* _Given task_
Render every line of the listing below as a Markdown table with columns Row and Line, numbering the rows in order and skipping blank lines.

* _Material shown_
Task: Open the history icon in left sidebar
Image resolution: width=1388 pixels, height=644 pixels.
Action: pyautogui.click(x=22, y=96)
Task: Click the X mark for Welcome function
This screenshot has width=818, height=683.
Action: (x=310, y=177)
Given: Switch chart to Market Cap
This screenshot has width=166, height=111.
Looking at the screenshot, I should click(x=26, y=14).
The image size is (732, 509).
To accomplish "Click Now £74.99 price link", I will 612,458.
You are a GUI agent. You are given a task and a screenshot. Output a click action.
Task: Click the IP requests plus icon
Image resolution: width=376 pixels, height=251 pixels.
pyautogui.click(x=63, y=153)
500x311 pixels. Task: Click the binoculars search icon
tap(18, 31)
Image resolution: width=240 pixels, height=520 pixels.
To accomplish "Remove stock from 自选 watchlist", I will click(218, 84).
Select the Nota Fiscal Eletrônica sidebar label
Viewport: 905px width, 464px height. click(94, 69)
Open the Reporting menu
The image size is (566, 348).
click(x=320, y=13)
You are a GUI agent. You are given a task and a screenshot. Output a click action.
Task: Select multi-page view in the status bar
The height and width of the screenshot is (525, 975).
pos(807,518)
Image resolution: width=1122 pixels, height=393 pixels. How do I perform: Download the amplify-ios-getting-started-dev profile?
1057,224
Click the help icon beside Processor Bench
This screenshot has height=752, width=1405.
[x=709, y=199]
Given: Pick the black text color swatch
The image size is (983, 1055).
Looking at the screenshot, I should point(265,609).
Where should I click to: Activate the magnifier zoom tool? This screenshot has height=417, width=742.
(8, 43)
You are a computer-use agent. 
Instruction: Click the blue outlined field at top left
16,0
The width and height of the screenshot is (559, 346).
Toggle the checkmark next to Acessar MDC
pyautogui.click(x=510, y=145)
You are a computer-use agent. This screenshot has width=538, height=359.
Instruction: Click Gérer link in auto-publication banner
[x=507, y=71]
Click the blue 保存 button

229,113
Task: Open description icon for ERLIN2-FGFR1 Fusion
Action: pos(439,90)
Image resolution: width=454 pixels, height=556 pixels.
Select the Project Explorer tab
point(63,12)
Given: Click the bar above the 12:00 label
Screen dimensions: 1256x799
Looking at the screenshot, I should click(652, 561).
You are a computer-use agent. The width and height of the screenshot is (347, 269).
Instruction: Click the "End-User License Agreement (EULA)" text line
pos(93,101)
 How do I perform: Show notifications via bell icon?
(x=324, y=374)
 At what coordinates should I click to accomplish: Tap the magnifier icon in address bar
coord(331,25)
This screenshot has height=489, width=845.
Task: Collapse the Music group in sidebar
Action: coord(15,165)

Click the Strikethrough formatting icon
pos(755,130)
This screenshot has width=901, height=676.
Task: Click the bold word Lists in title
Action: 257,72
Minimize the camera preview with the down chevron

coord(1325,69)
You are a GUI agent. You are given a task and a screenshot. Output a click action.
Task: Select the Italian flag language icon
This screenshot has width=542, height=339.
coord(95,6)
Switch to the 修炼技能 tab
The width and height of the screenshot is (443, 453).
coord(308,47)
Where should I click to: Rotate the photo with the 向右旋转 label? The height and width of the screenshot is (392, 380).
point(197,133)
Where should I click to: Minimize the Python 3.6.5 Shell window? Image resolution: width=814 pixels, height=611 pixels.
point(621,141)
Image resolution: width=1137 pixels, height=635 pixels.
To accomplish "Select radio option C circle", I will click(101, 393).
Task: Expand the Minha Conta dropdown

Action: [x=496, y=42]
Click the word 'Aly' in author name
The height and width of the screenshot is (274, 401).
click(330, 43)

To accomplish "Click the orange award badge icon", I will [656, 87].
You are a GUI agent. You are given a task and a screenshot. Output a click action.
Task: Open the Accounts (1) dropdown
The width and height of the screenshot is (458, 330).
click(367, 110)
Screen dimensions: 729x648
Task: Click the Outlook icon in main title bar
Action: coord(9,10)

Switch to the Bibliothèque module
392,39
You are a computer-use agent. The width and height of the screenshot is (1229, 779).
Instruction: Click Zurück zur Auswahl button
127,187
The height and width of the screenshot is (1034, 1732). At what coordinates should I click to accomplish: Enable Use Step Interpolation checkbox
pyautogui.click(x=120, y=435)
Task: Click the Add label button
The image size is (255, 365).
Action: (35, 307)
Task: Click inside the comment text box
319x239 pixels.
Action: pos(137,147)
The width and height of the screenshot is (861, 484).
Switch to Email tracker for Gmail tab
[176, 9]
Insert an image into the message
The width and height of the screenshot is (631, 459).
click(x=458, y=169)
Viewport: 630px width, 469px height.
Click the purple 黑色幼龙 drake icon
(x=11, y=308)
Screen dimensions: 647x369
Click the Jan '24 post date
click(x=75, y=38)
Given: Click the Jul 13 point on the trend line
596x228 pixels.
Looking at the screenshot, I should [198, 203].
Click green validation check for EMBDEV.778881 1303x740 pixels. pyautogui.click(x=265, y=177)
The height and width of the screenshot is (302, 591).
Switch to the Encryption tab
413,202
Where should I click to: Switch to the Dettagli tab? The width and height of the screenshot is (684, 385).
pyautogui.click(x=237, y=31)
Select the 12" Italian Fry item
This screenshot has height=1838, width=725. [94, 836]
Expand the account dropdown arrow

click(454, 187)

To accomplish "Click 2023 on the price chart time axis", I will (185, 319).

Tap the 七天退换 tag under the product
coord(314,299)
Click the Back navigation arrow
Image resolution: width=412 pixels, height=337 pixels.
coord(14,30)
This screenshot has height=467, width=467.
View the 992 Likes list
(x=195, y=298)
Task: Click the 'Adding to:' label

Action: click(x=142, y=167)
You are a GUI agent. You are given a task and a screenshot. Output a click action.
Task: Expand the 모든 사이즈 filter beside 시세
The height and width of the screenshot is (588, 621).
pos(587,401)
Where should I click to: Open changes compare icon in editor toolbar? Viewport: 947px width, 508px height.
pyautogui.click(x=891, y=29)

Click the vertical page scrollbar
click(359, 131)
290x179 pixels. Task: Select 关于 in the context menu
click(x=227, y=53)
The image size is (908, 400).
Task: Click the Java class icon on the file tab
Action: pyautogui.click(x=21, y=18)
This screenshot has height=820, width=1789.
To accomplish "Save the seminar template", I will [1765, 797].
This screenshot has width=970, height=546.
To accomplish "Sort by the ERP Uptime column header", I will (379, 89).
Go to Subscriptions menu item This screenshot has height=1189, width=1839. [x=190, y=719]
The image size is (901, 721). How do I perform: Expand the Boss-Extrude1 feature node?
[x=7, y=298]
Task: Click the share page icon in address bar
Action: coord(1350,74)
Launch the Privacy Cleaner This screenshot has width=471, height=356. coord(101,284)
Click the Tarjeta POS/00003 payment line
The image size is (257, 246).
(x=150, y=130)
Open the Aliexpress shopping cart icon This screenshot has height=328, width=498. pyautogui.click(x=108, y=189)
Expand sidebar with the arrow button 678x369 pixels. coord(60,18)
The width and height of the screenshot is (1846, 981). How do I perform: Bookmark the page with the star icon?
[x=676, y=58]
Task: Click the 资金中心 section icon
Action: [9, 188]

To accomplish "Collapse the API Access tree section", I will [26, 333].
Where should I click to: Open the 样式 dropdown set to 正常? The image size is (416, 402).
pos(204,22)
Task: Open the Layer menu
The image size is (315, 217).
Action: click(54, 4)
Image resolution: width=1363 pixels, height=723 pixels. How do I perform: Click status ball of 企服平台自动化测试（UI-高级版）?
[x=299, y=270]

* _Solution for this exercise_
| Row | Line |
|---|---|
| 1 | Task: Open the history icon in left sidebar |
| 2 | Image resolution: width=1388 pixels, height=644 pixels. |
| 3 | Action: pyautogui.click(x=22, y=96) |
| 4 | Task: Click the X mark for Welcome function |
| 5 | This screenshot has width=818, height=683. |
| 6 | Action: (x=310, y=177) |
| 7 | Given: Switch chart to Market Cap |
| 8 | This screenshot has width=166, height=111. |
| 9 | Looking at the screenshot, I should click(x=26, y=14). |
| 10 | The image size is (732, 509). |
| 11 | To accomplish "Click Now £74.99 price link", I will 612,458. |
| 12 | You are a GUI agent. You are given a task and a screenshot. Output a click action. |
| 13 | Task: Click the IP requests plus icon |
| 14 | Image resolution: width=376 pixels, height=251 pixels. |
| 15 | pyautogui.click(x=63, y=153) |
| 16 | 500x311 pixels. Task: Click the binoculars search icon |
| 17 | tap(18, 31) |
| 18 | Image resolution: width=240 pixels, height=520 pixels. |
| 19 | To accomplish "Remove stock from 自选 watchlist", I will click(218, 84). |
| 20 | Select the Nota Fiscal Eletrônica sidebar label |
| 21 | Viewport: 905px width, 464px height. click(94, 69) |
| 22 | Open the Reporting menu |
| 23 | The image size is (566, 348). |
| 24 | click(x=320, y=13) |
| 25 | You are a GUI agent. You are given a task and a screenshot. Output a click action. |
| 26 | Task: Select multi-page view in the status bar |
| 27 | The height and width of the screenshot is (525, 975). |
| 28 | pos(807,518) |
| 29 | Image resolution: width=1122 pixels, height=393 pixels. How do I perform: Download the amplify-ios-getting-started-dev profile? |
| 30 | 1057,224 |
| 31 | Click the help icon beside Processor Bench |
| 32 | This screenshot has height=752, width=1405. |
| 33 | [x=709, y=199] |
| 34 | Given: Pick the black text color swatch |
| 35 | The image size is (983, 1055). |
| 36 | Looking at the screenshot, I should point(265,609). |
| 37 | Where should I click to: Activate the magnifier zoom tool? This screenshot has height=417, width=742. |
| 38 | (8, 43) |
| 39 | You are a computer-use agent.  |
| 40 | Instruction: Click the blue outlined field at top left |
| 41 | 16,0 |
| 42 | The width and height of the screenshot is (559, 346). |
| 43 | Toggle the checkmark next to Acessar MDC |
| 44 | pyautogui.click(x=510, y=145) |
| 45 | You are a computer-use agent. This screenshot has width=538, height=359. |
| 46 | Instruction: Click Gérer link in auto-publication banner |
| 47 | [x=507, y=71] |
| 48 | Click the blue 保存 button |
| 49 | 229,113 |
| 50 | Task: Open description icon for ERLIN2-FGFR1 Fusion |
| 51 | Action: pos(439,90) |
| 52 | Image resolution: width=454 pixels, height=556 pixels. |
| 53 | Select the Project Explorer tab |
| 54 | point(63,12) |
| 55 | Given: Click the bar above the 12:00 label |
| 56 | Screen dimensions: 1256x799 |
| 57 | Looking at the screenshot, I should click(652, 561). |
| 58 | You are a computer-use agent. The width and height of the screenshot is (347, 269). |
| 59 | Instruction: Click the "End-User License Agreement (EULA)" text line |
| 60 | pos(93,101) |
| 61 |  How do I perform: Show notifications via bell icon? |
| 62 | (x=324, y=374) |
| 63 |  At what coordinates should I click to accomplish: Tap the magnifier icon in address bar |
| 64 | coord(331,25) |
| 65 | This screenshot has height=489, width=845. |
| 66 | Task: Collapse the Music group in sidebar |
| 67 | Action: coord(15,165) |
| 68 | Click the Strikethrough formatting icon |
| 69 | pos(755,130) |
| 70 | This screenshot has width=901, height=676. |
| 71 | Task: Click the bold word Lists in title |
| 72 | Action: 257,72 |
| 73 | Minimize the camera preview with the down chevron |
| 74 | coord(1325,69) |
| 75 | You are a GUI agent. You are given a task and a screenshot. Output a click action. |
| 76 | Task: Select the Italian flag language icon |
| 77 | This screenshot has width=542, height=339. |
| 78 | coord(95,6) |
| 79 | Switch to the 修炼技能 tab |
| 80 | The width and height of the screenshot is (443, 453). |
| 81 | coord(308,47) |
| 82 | Where should I click to: Rotate the photo with the 向右旋转 label? The height and width of the screenshot is (392, 380). |
| 83 | point(197,133) |
| 84 | Where should I click to: Minimize the Python 3.6.5 Shell window? Image resolution: width=814 pixels, height=611 pixels. |
| 85 | point(621,141) |
| 86 | Image resolution: width=1137 pixels, height=635 pixels. |
| 87 | To accomplish "Select radio option C circle", I will click(101, 393). |
| 88 | Task: Expand the Minha Conta dropdown |
| 89 | Action: [x=496, y=42] |
| 90 | Click the word 'Aly' in author name |
| 91 | The height and width of the screenshot is (274, 401). |
| 92 | click(330, 43) |
| 93 | To accomplish "Click the orange award badge icon", I will [656, 87]. |
| 94 | You are a GUI agent. You are given a task and a screenshot. Output a click action. |
| 95 | Task: Open the Accounts (1) dropdown |
| 96 | The width and height of the screenshot is (458, 330). |
| 97 | click(367, 110) |
| 98 | Screen dimensions: 729x648 |
| 99 | Task: Click the Outlook icon in main title bar |
| 100 | Action: coord(9,10) |
| 101 | Switch to the Bibliothèque module |
| 102 | 392,39 |
| 103 | You are a computer-use agent. The width and height of the screenshot is (1229, 779). |
| 104 | Instruction: Click Zurück zur Auswahl button |
| 105 | 127,187 |
| 106 | The height and width of the screenshot is (1034, 1732). At what coordinates should I click to accomplish: Enable Use Step Interpolation checkbox |
| 107 | pyautogui.click(x=120, y=435) |
| 108 | Task: Click the Add label button |
| 109 | The image size is (255, 365). |
| 110 | Action: (35, 307) |
| 111 | Task: Click inside the comment text box |
| 112 | 319x239 pixels. |
| 113 | Action: pos(137,147) |
| 114 | The width and height of the screenshot is (861, 484). |
| 115 | Switch to Email tracker for Gmail tab |
| 116 | [176, 9] |
| 117 | Insert an image into the message |
| 118 | The width and height of the screenshot is (631, 459). |
| 119 | click(x=458, y=169) |
| 120 | Viewport: 630px width, 469px height. |
| 121 | Click the purple 黑色幼龙 drake icon |
| 122 | (x=11, y=308) |
| 123 | Screen dimensions: 647x369 |
| 124 | Click the Jan '24 post date |
| 125 | click(x=75, y=38) |
| 126 | Given: Click the Jul 13 point on the trend line |
| 127 | 596x228 pixels. |
| 128 | Looking at the screenshot, I should [198, 203]. |
| 129 | Click green validation check for EMBDEV.778881 1303x740 pixels. pyautogui.click(x=265, y=177) |
| 130 | The height and width of the screenshot is (302, 591). |
| 131 | Switch to the Encryption tab |
| 132 | 413,202 |
| 133 | Where should I click to: Switch to the Dettagli tab? The width and height of the screenshot is (684, 385). |
| 134 | pyautogui.click(x=237, y=31) |
| 135 | Select the 12" Italian Fry item |
| 136 | This screenshot has height=1838, width=725. [94, 836] |
| 137 | Expand the account dropdown arrow |
| 138 | click(454, 187) |
| 139 | To accomplish "Click 2023 on the price chart time axis", I will (185, 319). |
| 140 | Tap the 七天退换 tag under the product |
| 141 | coord(314,299) |
| 142 | Click the Back navigation arrow |
| 143 | Image resolution: width=412 pixels, height=337 pixels. |
| 144 | coord(14,30) |
| 145 | This screenshot has height=467, width=467. |
| 146 | View the 992 Likes list |
| 147 | (x=195, y=298) |
| 148 | Task: Click the 'Adding to:' label |
| 149 | Action: click(x=142, y=167) |
| 150 | You are a GUI agent. You are given a task and a screenshot. Output a click action. |
| 151 | Task: Expand the 모든 사이즈 filter beside 시세 |
| 152 | The height and width of the screenshot is (588, 621). |
| 153 | pos(587,401) |
| 154 | Where should I click to: Open changes compare icon in editor toolbar? Viewport: 947px width, 508px height. |
| 155 | pyautogui.click(x=891, y=29) |
| 156 | Click the vertical page scrollbar |
| 157 | click(359, 131) |
| 158 | 290x179 pixels. Task: Select 关于 in the context menu |
| 159 | click(x=227, y=53) |
| 160 | The image size is (908, 400). |
| 161 | Task: Click the Java class icon on the file tab |
| 162 | Action: pyautogui.click(x=21, y=18) |
| 163 | This screenshot has height=820, width=1789. |
| 164 | To accomplish "Save the seminar template", I will [1765, 797]. |
| 165 | This screenshot has width=970, height=546. |
| 166 | To accomplish "Sort by the ERP Uptime column header", I will (379, 89). |
| 167 | Go to Subscriptions menu item This screenshot has height=1189, width=1839. [x=190, y=719] |
| 168 | The image size is (901, 721). How do I perform: Expand the Boss-Extrude1 feature node? |
| 169 | [x=7, y=298] |
| 170 | Task: Click the share page icon in address bar |
| 171 | Action: coord(1350,74) |
| 172 | Launch the Privacy Cleaner This screenshot has width=471, height=356. coord(101,284) |
| 173 | Click the Tarjeta POS/00003 payment line |
| 174 | The image size is (257, 246). |
| 175 | (x=150, y=130) |
| 176 | Open the Aliexpress shopping cart icon This screenshot has height=328, width=498. pyautogui.click(x=108, y=189) |
| 177 | Expand sidebar with the arrow button 678x369 pixels. coord(60,18) |
| 178 | The width and height of the screenshot is (1846, 981). How do I perform: Bookmark the page with the star icon? |
| 179 | [x=676, y=58] |
| 180 | Task: Click the 资金中心 section icon |
| 181 | Action: [9, 188] |
| 182 | To accomplish "Collapse the API Access tree section", I will [26, 333]. |
| 183 | Where should I click to: Open the 样式 dropdown set to 正常? The image size is (416, 402). |
| 184 | pos(204,22) |
| 185 | Task: Open the Layer menu |
| 186 | The image size is (315, 217). |
| 187 | Action: click(54, 4) |
| 188 | Image resolution: width=1363 pixels, height=723 pixels. How do I perform: Click status ball of 企服平台自动化测试（UI-高级版）? |
| 189 | [x=299, y=270] |